At this time of the year, I once again start to think about how to create interesting, but feasible, projects for final year students. Many times I find students have their own particular set of interests and I will try to work through a process with them to develop project ideas that will maintain their interest for an academic year.
Recently, I have been primarily focusing on projects with a spatial element, for a number of reasons.
- Goes beyond what they are taught in an particular module on their degree programme
- Lots of public/government data available have a spatial element
- Encourages students to use R rather than SPSS/Minitab (the other statistics packages that we teach our students)
- Looks good on a CV as it is unusual to see analysis and modelling of spatial data at an undergraduate level.
I mainly recommend a single textbook to students; Applied Spatial Data Analysis with R by Bivand R.S., Pebesma E. and Gómez-Rubio V. This is a great book for those learning spatial statistics.
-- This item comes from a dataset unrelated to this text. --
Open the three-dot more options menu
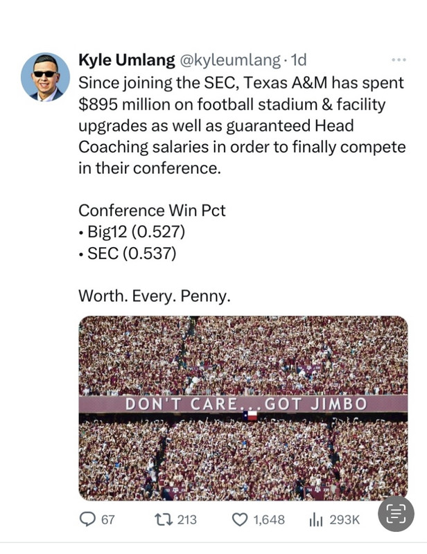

As we mainly use Generalised Additive Models when analysing the data, the framework that I use for explaining the concepts tend to be:
- (Multiple) Linear Regression: response variable continuous, explanatory variable(s) continuous
- General Linear Models: response variable continuous, explanatory variable(s) may be categorical or continuous
- Additive Models: response variable continuous, model uses functions of explanatory variables
- Generalised Linear Models: response variable not necessarily continuous (could be binomial or poisson), explanatory variable(s) may be categorical or continuous
- Generalised Additive Models: response variable not necessarily continuous (similar to Generalised Linear Models), model (may) use functions of (some of) the explanatory variables.
This talk gives a very quick overview of GLM / GAM.
This year, I have students looking at the US Primary election results on a county-by-county level (principally examining the within-party rather than the between-party distribution of votes) and also looking at cancer rates around Europe. Previous projects have looked at more economic data with a spatial element.. but perhaps the future will involve more environmental applications.